Rewrite the records, from their first line through the line holding "pos(104,569)", inclusive, as a Markdown table with the columns Row and Line. Number each line, skip blank lines, and leave the pictures out.
# # # #
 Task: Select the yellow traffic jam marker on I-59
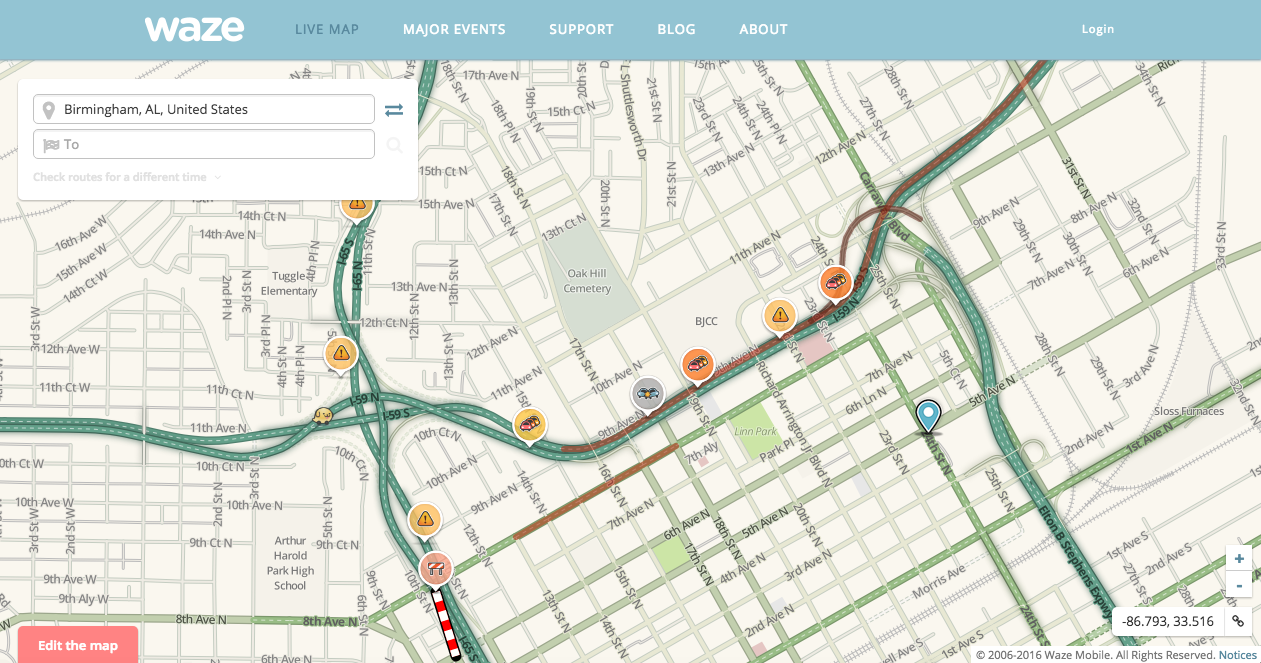tap(530, 424)
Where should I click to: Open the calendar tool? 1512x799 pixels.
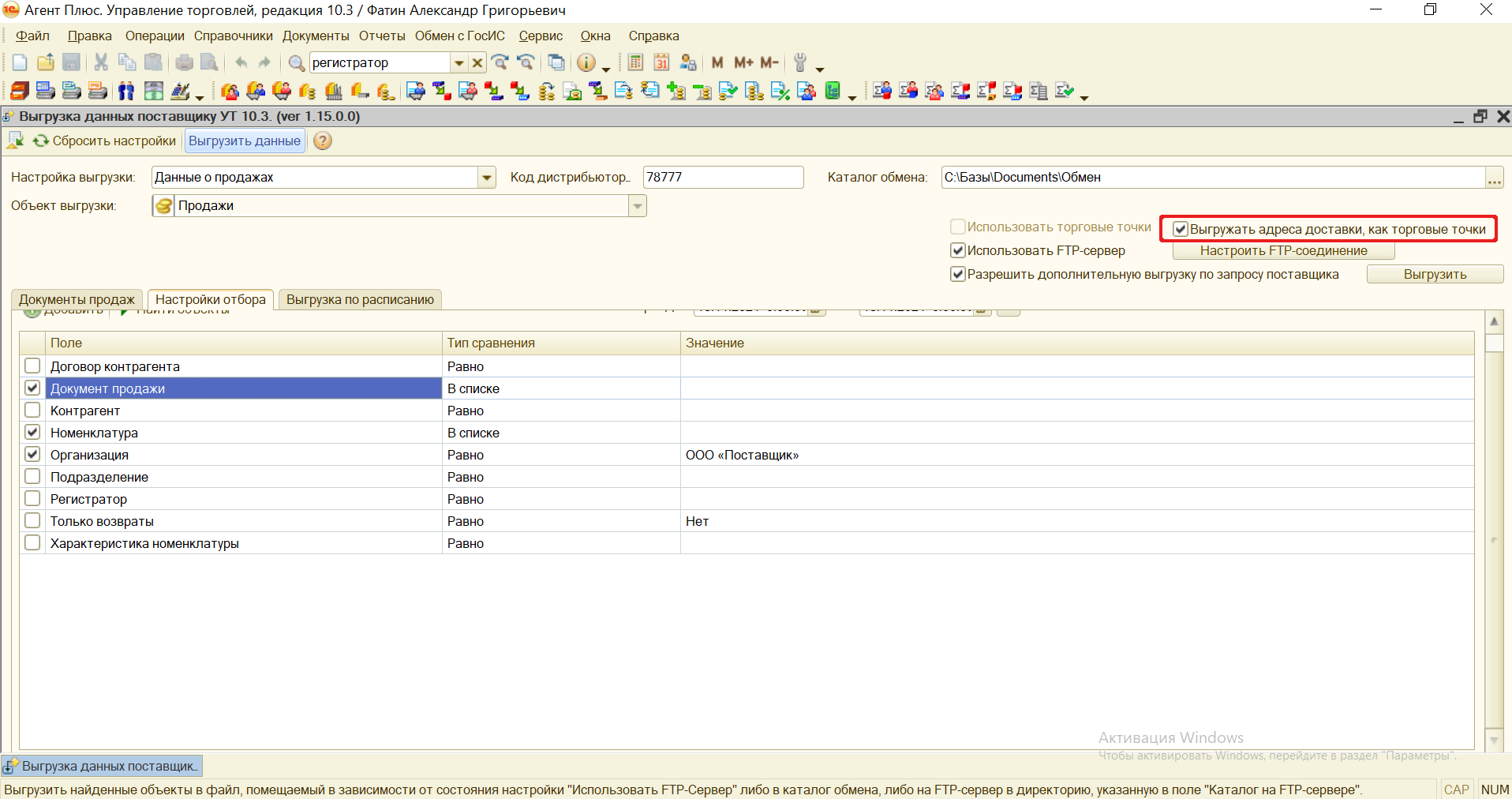point(661,62)
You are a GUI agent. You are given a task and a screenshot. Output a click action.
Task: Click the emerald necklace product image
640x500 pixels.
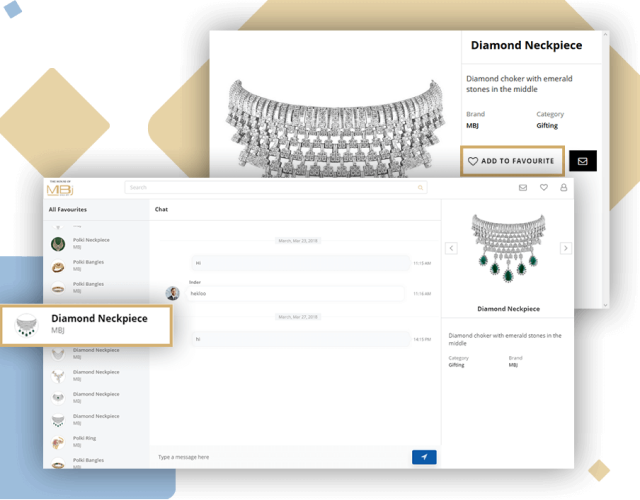(508, 250)

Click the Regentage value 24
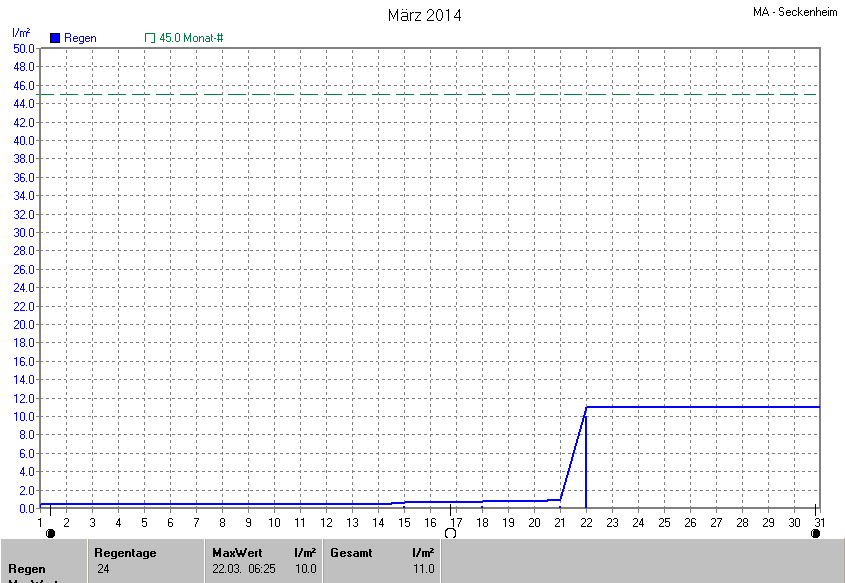pos(104,569)
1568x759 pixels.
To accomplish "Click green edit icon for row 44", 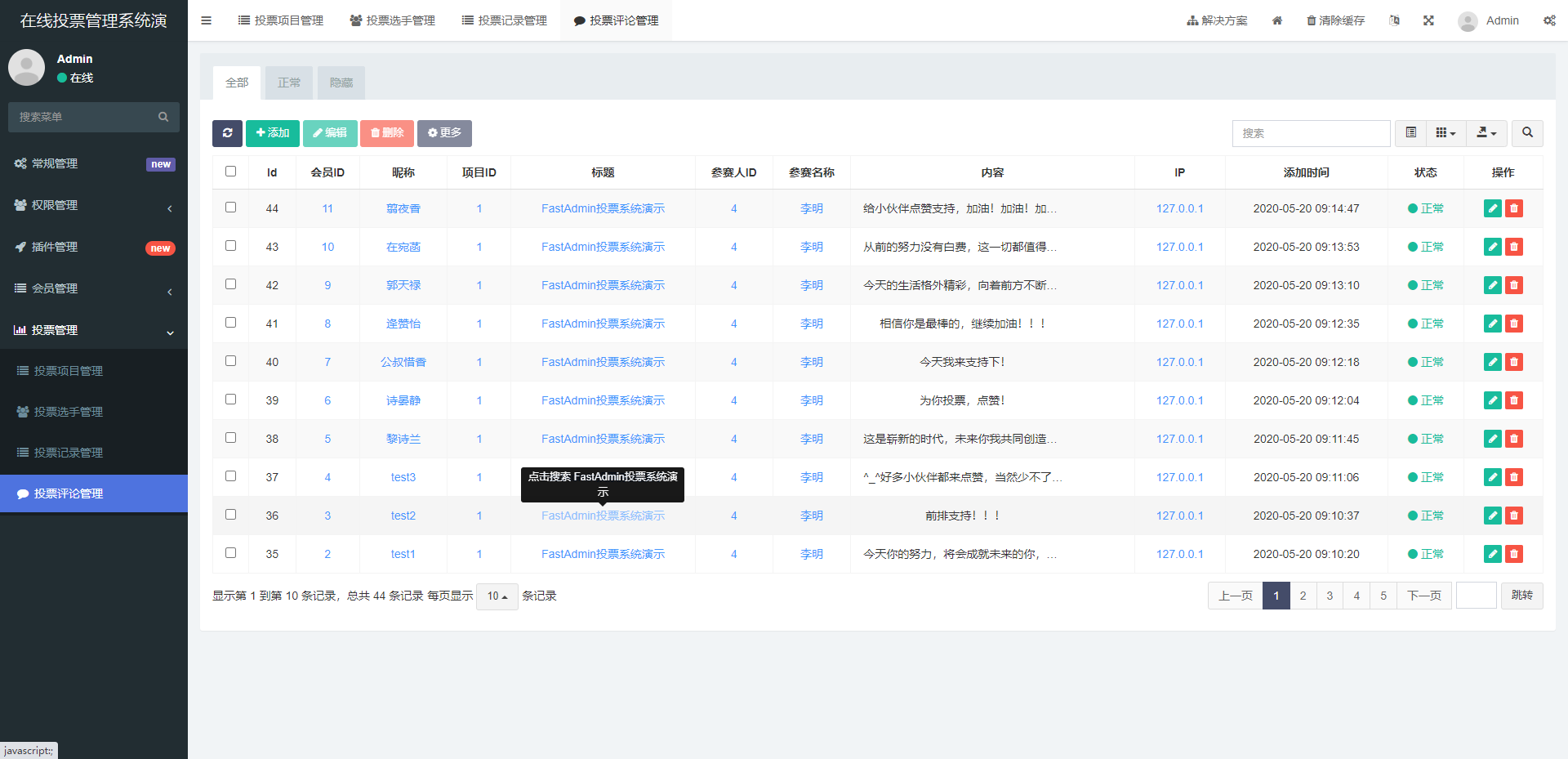I will [x=1492, y=208].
# # # #
**Exercise response**
| Row | Line |
|---|---|
| 1 |  Task: Select the yellow traffic jam marker on I-59 |
| 2 | tap(530, 424) |
| 3 | Where should I click to: Open the calendar tool? 1512x799 pixels. |
| 4 | point(661,62) |
| 5 | You are a GUI agent. You are given a task and a screenshot. Output a click action. |
| 6 | Task: Click the emerald necklace product image |
| 7 | 640x500 pixels. |
| 8 | (508, 250) |
| 9 | Click the Regentage value 24 |
| 10 | pos(104,569) |